Java: how to find top 10 most common String + frequency in ArrayList?

Iona picture Iona · Mar 14, 2016 · Viewed 9.6k times · Source

I am trying to find the top 10 most common Strings in an ArrayList + their count (frequency of occurrence).

How may I do this with the best time complexity?

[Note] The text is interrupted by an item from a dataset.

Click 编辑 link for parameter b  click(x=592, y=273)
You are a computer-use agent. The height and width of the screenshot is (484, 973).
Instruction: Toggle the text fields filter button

The below code finds the most common word + frequency in the form (String=int)

E.g. the=2

  public static Entry<String, Integer> get10MostCommon(WordStream words) {

    ArrayList<String> list = new ArrayList<String>();
    Map<String, Integer> stringsCount = new HashMap<>();
    Map.Entry<String, Integer> mostRepeated = null;

    for (String i : words) {
      list.add(i);
    }

    for (String s : list) {
      Integer c = stringsCount.get(s);
      if (c == null)
        c = new Integer(0);
      c++;
      stringsCount.put(s, c);
    }

    for (Map.Entry<String, Integer> e : stringsCount.entrySet()) {
      if (mostRepeated == null || mostRepeated.getValue() < e.getValue())
        mostRepeated = e;
    }
    return mostRepeated;
  }

Answer

fps picture fps · Mar 14, 2016

You could do it in two steps, using Java 8 streams:

Map<String, Long> map = list.stream()
        .collect(Collectors.groupingBy(w -> w, Collectors.counting()));

List<Map.Entry<String, Long>> result = map.entrySet().stream()
        .sorted(Map.Entry.comparingByValue(Comparator.reverseOrder()))
        .limit(10)
        .collect(Collectors.toList());

The first stream maps words to their frequency by using Collectors.groupingBy() along with Collectors.counting().

This returns a map, whose entries are streamed and sorted by map entry value, in reverse order. Then, the stream is limited to keep only 10 elements, which are finally collected to a list.